‘Coisa Mais Linda’ discute temas atuais com ótima produção visual

Coisa Mais Linda é a nova série brasileira original da Netflix. Criada por Giuliano Cedroni e Heather Roth, a série se passa no Rio de Janeiro no final da década de 50 e acompanha a paulista Maria Luiza, a Malu (Maria Casadevall), que ao ir à cidade maravilhosa abrir seu restaurante descobre que foi roubada, abandonada e traída pelo marido, Pedro. Ao conhecer Chico (Leandro Lima), um cantor de bossa nova, ela resolve abdicar de sua boa vida em São Paulo para abrir um clube de bossa nova na capital fluminense, indo contra os desejos de seu pai ultraconservador. No Rio de Janeiro, Malu se reencontra com Lígia (Fernanda Vasconcellos), amiga de longa data; conhece a jornalista e cunhada de Lígia, Thereza (Mel Lisboa); e encontra apoio em Adélia (Pathy Dejesus) para abrir o clube.

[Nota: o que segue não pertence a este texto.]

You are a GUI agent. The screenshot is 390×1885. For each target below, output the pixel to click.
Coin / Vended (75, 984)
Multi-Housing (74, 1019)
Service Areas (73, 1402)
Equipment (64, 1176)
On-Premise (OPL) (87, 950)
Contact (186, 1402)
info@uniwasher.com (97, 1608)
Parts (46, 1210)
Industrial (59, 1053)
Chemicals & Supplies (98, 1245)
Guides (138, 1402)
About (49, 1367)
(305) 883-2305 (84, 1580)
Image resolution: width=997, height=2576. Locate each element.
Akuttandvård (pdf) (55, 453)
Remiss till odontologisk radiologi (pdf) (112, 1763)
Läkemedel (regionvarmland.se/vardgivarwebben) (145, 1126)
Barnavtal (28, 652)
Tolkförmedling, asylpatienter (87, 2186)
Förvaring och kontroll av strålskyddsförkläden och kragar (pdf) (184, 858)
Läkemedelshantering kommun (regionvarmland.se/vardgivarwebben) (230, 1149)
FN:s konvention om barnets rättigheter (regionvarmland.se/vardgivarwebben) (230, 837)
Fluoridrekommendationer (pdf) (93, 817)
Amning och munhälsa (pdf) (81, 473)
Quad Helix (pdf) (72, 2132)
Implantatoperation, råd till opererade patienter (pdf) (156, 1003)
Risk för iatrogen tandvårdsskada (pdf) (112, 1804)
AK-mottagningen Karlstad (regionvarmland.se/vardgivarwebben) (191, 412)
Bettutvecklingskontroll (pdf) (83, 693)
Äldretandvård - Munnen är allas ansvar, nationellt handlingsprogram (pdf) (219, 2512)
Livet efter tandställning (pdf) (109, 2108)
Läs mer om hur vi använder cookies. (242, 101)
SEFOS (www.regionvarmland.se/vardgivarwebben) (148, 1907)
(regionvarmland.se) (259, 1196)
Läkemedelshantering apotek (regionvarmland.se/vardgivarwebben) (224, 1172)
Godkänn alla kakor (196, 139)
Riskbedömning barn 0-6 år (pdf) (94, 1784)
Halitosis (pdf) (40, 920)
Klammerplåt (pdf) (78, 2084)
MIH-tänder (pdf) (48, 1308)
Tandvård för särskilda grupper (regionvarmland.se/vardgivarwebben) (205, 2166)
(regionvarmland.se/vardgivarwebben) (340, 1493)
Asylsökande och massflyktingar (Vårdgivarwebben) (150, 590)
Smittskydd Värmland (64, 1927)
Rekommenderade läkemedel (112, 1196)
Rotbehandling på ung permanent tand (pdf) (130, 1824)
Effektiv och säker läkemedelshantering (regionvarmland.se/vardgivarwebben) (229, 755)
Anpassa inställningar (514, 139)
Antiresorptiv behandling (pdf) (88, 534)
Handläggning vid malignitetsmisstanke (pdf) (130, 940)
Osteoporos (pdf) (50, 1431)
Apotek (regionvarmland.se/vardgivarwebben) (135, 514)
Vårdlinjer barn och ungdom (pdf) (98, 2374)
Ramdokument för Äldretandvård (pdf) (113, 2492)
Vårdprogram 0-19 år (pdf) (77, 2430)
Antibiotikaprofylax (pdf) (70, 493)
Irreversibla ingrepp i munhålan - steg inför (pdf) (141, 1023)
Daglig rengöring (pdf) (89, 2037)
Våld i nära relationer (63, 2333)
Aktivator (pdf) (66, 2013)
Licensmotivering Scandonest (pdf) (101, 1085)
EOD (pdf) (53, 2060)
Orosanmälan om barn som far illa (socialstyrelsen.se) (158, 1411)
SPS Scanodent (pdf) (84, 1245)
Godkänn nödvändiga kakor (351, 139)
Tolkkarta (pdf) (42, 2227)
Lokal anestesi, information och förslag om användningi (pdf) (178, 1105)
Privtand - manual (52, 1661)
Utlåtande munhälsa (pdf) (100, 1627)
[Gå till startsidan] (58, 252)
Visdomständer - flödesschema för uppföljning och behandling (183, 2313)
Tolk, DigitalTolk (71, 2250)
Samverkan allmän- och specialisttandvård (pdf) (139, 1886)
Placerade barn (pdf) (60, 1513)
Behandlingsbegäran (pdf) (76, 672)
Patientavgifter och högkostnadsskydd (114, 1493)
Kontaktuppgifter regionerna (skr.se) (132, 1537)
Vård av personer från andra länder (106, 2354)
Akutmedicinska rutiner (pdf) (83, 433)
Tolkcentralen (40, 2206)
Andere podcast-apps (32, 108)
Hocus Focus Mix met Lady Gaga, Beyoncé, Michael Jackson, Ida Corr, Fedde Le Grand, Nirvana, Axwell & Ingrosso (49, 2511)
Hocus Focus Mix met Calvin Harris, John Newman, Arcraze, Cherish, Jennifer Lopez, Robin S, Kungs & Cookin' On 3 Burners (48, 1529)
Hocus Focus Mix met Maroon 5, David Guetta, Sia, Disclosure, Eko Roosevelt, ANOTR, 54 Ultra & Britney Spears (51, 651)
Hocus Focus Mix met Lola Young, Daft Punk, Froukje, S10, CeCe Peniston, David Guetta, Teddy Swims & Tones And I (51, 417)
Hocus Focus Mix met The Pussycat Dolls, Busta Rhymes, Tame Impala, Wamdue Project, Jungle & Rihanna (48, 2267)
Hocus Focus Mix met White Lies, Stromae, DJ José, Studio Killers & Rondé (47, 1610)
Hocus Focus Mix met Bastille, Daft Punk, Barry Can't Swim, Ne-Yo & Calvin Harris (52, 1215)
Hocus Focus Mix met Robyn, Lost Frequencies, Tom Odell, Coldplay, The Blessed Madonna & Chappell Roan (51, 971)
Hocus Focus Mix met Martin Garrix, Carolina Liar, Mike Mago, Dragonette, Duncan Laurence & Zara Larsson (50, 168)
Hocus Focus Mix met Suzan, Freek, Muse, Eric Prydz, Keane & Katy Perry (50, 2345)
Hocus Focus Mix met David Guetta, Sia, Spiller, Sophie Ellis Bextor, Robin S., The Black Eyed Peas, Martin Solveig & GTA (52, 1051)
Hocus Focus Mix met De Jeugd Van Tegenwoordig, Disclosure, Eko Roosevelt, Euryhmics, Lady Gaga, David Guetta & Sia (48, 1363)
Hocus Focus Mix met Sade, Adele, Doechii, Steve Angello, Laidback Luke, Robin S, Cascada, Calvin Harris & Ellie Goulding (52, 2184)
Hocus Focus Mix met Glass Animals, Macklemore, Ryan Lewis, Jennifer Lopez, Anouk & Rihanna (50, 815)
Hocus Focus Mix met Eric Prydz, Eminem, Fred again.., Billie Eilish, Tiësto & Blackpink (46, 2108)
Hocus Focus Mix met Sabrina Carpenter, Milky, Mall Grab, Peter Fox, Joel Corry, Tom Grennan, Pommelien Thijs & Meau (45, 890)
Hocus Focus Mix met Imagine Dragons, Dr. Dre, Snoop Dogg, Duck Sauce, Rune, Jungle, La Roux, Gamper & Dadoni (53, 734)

Apesar de ter Malu como principal protagonista, a série desenvolve em conjunto as histórias de Lígia, Thereza e Adélia, sempre apontando para diversos temas, sobretudo, à misoginia que mulheres enfrentavam na sociedade brasileira no final dos anos 50. Malu precisa lidar com a “vergonha” de ter sido largada pelo marido e por buscar viver de um clube de bossa nova, algo visto por seu pai e outros homens como indigno e desonrado. Lígia, casada com o político Augusto Soares (Gustavo Vaz), precisa fazer a linha mulher de família e até desistir do sonho de ser cantora para manter o status ao lado do marido. Thereza, esposa de Nelson (Alexandre Cioletti) – irmão de Augusto, é uma mulher altamente feminista e talentosa, que trabalha na revista Ângela voltada à mulheres, mas que é escrita majoritariamente por homens. Ela precisa lidar com assédio e misoginia no ambiente de trabalho. Adélia é empregada doméstica, negra, analfabeta e mora no morro, onde cria sua filha Conceição. Além das condições análogas de trabalho, Adélia sofre, sobretudo, com o racismo e o preconceito por morar na favela.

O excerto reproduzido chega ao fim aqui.